The Nexalus Thermal Management Solution
Nexalus Direct Cooling CPU Thermal Management Solution
The full cooling solution for data centre servers
The implementation of water-cooling in electronics thermal management creates new engineering challenges that are significantly different to those associated with air-cooling (Learn more here).
The Nexalus data centre CPU thermal management technologies are highly integrated cooling systems that have been engineered to tackle the two key technical challenges that arise when implementing water cooling;
- The water-cooled heat sink must provide aggressive cooling to the extent that its effective thermal resistance becomes a minor portion of the overall thermal budget of the full core-to-coolant system. This must be achieved at moderate to low volumetric flow rates and pressure drops.
- The TIM2 material and associated mounting system must combine to create as low as possible thermal resistance across the IHS-to-Heat Sink thermal joint.

__GIVEN REQUEST__. List every abbreviation that appears in the Nexalus cooling page. The lines that come next are separate material and do not belong to the Nexalus cooling page.

__MATERIAL__.

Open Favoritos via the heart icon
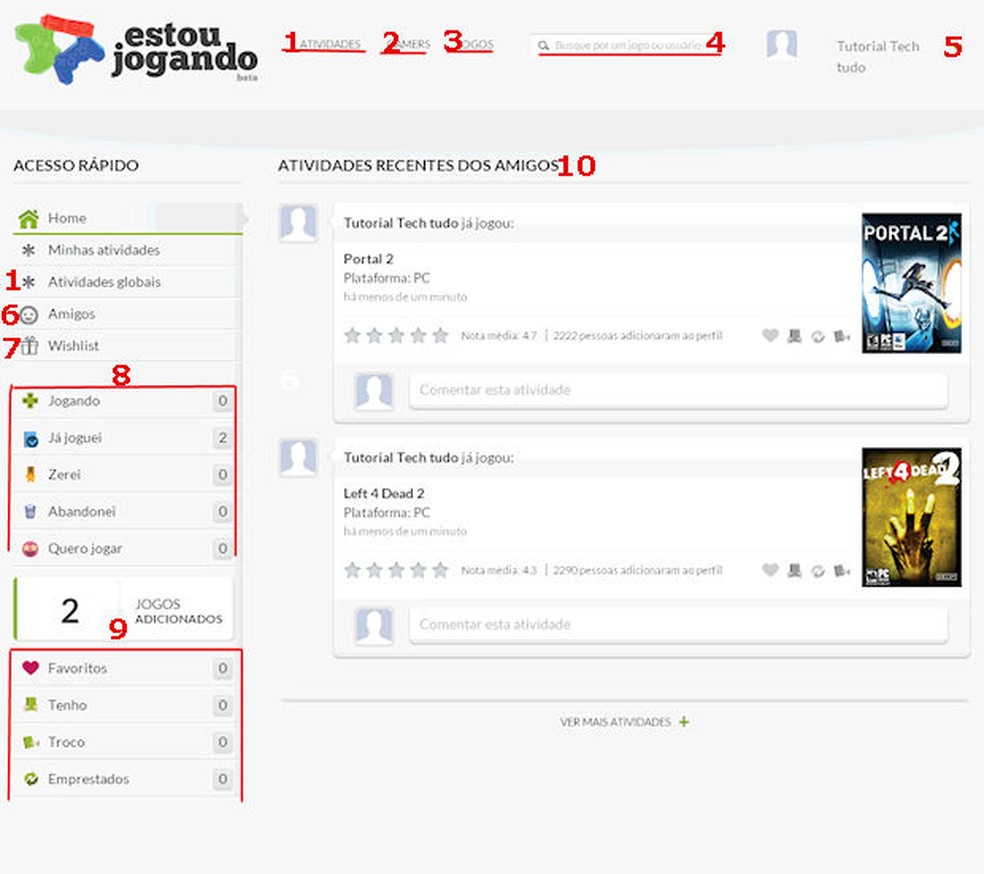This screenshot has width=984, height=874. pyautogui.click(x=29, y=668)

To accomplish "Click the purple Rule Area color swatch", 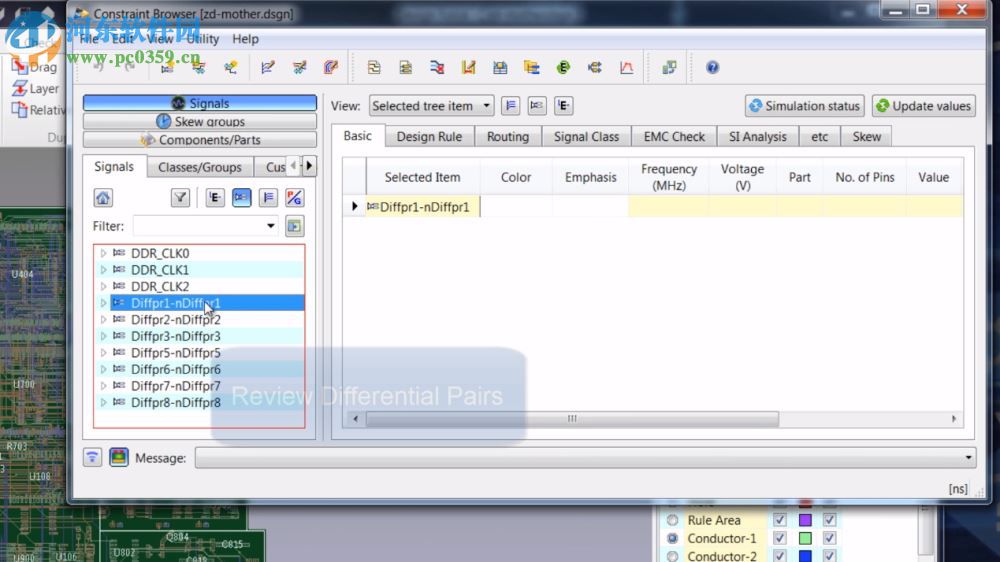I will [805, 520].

__SOLUTION TO THE PROBLEM__. CPU, TIM2, IHS